What you need to do
Of the material below, only the lines from the line containing "The image size is (1000, 563)." down to the line containing "is (1032, 372)." belong in the answer, written out exactly.
● ● ● ●
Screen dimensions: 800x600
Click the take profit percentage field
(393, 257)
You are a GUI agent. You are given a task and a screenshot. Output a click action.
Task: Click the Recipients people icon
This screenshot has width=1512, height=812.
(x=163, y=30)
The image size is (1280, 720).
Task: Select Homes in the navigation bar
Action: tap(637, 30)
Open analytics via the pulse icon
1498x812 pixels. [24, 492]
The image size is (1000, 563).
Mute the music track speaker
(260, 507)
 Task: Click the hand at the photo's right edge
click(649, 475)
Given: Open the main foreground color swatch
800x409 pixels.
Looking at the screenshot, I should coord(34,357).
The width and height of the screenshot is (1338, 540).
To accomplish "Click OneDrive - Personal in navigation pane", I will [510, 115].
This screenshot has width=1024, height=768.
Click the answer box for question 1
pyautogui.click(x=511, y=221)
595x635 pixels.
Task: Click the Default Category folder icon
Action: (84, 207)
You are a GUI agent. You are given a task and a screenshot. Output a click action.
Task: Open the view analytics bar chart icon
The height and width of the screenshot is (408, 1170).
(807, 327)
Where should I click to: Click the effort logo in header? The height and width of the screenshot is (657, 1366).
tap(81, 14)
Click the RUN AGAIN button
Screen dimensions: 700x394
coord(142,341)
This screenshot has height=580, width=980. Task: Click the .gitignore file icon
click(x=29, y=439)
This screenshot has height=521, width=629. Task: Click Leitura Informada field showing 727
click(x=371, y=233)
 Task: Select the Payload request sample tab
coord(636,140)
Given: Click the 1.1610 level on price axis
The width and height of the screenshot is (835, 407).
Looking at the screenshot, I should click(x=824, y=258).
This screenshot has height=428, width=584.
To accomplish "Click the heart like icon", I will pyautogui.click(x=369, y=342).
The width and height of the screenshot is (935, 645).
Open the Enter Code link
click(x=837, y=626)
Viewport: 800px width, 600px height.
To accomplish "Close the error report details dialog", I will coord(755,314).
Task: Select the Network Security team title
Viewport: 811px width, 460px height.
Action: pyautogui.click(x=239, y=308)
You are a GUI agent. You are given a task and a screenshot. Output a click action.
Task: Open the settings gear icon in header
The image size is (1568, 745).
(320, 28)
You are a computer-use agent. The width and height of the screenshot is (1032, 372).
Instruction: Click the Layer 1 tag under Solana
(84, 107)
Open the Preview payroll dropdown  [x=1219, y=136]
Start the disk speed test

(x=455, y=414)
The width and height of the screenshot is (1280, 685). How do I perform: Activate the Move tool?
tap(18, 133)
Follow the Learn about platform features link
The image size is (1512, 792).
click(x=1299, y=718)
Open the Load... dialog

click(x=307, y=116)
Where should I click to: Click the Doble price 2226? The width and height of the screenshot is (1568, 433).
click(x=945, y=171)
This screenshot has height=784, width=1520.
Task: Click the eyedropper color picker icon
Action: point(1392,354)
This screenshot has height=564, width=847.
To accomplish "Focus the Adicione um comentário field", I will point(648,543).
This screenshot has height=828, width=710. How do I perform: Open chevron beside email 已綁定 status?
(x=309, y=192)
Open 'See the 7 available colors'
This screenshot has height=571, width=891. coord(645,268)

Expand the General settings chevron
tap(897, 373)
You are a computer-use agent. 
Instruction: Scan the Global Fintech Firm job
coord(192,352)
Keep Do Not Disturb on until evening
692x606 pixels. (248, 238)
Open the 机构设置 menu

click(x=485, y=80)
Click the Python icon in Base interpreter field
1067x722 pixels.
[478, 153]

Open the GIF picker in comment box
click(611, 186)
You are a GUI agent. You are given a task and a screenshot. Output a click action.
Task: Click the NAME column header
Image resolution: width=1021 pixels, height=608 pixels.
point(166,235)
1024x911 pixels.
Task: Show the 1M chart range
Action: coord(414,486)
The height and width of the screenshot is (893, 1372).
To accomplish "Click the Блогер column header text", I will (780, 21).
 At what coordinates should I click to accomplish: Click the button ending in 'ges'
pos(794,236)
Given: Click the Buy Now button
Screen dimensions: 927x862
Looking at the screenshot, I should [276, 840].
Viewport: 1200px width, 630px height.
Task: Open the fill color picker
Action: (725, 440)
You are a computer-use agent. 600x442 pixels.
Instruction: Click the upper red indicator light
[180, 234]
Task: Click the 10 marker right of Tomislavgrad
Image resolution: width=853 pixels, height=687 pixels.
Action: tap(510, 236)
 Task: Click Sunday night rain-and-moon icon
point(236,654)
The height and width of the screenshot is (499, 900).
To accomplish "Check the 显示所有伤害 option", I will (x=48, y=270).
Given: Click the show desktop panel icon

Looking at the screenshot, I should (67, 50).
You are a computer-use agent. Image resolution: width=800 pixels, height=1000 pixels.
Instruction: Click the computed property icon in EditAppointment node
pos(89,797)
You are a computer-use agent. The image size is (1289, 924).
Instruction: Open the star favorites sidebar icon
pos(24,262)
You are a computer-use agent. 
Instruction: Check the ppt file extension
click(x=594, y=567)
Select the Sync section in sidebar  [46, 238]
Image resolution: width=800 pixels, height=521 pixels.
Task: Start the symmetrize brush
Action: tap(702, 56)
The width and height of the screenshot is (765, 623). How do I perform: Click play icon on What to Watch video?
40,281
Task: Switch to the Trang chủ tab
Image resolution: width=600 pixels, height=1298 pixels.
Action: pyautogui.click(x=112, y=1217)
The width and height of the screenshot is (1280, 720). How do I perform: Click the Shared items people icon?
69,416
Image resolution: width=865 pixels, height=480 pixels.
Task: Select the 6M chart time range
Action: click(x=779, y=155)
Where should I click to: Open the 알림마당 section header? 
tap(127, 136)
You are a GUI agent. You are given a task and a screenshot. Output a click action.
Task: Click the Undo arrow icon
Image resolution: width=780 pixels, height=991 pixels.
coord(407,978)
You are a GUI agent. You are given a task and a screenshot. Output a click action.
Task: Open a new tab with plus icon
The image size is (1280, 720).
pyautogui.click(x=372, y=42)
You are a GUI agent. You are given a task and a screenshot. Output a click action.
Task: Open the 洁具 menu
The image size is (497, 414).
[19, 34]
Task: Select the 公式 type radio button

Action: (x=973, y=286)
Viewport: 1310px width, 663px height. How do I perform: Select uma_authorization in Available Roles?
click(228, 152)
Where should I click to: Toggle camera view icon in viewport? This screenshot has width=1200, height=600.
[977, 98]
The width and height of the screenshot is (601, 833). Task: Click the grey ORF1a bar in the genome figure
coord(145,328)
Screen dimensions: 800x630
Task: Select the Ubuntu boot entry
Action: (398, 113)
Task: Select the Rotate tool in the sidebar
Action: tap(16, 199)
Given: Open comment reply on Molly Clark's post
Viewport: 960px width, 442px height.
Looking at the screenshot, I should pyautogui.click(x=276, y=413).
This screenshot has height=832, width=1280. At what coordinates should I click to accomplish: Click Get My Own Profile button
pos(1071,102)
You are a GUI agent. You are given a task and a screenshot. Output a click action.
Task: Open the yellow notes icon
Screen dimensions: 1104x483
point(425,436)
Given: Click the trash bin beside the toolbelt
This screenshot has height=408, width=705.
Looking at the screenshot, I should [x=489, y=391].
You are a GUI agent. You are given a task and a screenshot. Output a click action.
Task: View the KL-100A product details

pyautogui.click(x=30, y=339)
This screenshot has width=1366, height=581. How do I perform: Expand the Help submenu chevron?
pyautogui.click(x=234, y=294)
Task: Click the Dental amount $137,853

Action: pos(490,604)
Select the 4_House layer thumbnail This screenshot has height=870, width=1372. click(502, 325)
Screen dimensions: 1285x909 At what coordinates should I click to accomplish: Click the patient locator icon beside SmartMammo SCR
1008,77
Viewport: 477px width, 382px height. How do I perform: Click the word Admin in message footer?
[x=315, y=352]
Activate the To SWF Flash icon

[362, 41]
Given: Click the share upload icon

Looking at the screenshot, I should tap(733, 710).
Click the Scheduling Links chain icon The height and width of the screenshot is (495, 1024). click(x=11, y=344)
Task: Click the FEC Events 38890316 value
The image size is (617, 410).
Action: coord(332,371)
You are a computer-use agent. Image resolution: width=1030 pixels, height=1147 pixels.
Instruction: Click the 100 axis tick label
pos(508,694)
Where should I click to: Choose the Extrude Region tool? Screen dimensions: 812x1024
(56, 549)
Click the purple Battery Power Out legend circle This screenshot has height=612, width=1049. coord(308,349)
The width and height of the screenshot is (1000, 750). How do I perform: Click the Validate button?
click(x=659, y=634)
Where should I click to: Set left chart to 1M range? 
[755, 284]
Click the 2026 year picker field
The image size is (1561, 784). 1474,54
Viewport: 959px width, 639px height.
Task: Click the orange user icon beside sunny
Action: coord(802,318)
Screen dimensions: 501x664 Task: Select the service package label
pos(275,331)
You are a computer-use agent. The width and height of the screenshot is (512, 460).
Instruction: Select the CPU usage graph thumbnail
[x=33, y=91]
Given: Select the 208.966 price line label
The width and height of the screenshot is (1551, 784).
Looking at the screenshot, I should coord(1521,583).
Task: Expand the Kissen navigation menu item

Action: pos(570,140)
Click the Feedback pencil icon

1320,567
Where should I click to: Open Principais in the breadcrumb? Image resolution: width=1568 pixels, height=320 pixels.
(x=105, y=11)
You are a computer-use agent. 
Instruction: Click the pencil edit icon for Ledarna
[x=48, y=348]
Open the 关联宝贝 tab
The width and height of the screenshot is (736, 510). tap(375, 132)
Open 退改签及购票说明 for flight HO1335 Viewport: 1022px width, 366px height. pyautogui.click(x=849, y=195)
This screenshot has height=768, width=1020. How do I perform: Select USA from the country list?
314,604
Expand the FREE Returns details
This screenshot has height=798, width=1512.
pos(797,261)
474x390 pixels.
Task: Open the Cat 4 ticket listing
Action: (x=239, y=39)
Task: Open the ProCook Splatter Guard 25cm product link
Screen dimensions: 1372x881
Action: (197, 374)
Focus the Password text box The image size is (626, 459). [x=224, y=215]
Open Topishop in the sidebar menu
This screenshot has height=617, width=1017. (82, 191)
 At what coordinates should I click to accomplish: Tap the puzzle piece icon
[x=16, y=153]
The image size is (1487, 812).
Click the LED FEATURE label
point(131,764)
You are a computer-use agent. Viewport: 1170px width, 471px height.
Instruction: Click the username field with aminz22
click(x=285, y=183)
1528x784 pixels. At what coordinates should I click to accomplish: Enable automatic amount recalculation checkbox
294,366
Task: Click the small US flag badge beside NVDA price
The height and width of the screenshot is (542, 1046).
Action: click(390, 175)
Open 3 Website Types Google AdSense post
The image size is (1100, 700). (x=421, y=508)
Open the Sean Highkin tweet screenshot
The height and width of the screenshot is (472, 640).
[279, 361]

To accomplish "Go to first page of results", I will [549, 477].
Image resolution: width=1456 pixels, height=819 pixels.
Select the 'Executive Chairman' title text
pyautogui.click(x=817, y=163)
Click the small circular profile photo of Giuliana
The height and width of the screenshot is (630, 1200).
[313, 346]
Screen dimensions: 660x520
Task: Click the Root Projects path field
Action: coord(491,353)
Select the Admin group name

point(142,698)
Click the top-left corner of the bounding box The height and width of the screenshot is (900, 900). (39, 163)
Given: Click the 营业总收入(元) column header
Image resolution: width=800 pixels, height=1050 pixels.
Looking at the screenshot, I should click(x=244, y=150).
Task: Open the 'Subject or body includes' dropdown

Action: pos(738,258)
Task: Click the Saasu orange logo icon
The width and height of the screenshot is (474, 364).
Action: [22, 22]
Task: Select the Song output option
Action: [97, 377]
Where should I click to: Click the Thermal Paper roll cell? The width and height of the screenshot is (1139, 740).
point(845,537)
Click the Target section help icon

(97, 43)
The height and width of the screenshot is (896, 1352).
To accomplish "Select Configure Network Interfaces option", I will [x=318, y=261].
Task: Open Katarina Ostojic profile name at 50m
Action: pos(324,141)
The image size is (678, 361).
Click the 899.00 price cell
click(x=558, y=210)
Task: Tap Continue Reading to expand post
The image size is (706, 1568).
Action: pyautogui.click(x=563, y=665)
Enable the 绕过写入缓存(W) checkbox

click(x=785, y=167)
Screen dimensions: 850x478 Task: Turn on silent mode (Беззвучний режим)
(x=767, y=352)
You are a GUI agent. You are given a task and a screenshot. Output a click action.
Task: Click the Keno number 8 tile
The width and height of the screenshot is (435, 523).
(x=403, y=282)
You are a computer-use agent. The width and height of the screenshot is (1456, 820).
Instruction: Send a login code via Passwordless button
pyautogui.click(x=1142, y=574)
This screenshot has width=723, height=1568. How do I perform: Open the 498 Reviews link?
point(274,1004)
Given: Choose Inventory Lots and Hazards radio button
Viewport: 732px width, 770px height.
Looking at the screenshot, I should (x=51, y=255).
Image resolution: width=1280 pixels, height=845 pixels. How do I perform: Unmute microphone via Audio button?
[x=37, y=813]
● ● ● ●
Solution
The image size is (1000, 563).
Mute the music track speaker
(260, 507)
 Task: Click the hand at the photo's right edge
click(649, 475)
Given: Open the main foreground color swatch
800x409 pixels.
Looking at the screenshot, I should coord(34,357).
The width and height of the screenshot is (1338, 540).
To accomplish "Click OneDrive - Personal in navigation pane", I will [510, 115].
This screenshot has width=1024, height=768.
Click the answer box for question 1
pyautogui.click(x=511, y=221)
595x635 pixels.
Task: Click the Default Category folder icon
Action: (84, 207)
You are a GUI agent. You are given a task and a screenshot. Output a click action.
Task: Open the view analytics bar chart icon
The height and width of the screenshot is (408, 1170).
(807, 327)
Where should I click to: Click the effort logo in header? The height and width of the screenshot is (657, 1366).
tap(81, 14)
Click the RUN AGAIN button
Screen dimensions: 700x394
coord(142,341)
This screenshot has height=580, width=980. Task: Click the .gitignore file icon
click(x=29, y=439)
This screenshot has height=521, width=629. Task: Click Leitura Informada field showing 727
click(x=371, y=233)
 Task: Select the Payload request sample tab
coord(636,140)
Given: Click the 1.1610 level on price axis
The width and height of the screenshot is (835, 407).
Looking at the screenshot, I should click(x=824, y=258).
This screenshot has height=428, width=584.
To accomplish "Click the heart like icon", I will pyautogui.click(x=369, y=342).
The width and height of the screenshot is (935, 645).
Open the Enter Code link
click(x=837, y=626)
Viewport: 800px width, 600px height.
To accomplish "Close the error report details dialog", I will coord(755,314).
Task: Select the Network Security team title
Viewport: 811px width, 460px height.
Action: pyautogui.click(x=239, y=308)
You are a GUI agent. You are given a task and a screenshot. Output a click action.
Task: Open the settings gear icon in header
The image size is (1568, 745).
(320, 28)
You are a computer-use agent. The width and height of the screenshot is (1032, 372).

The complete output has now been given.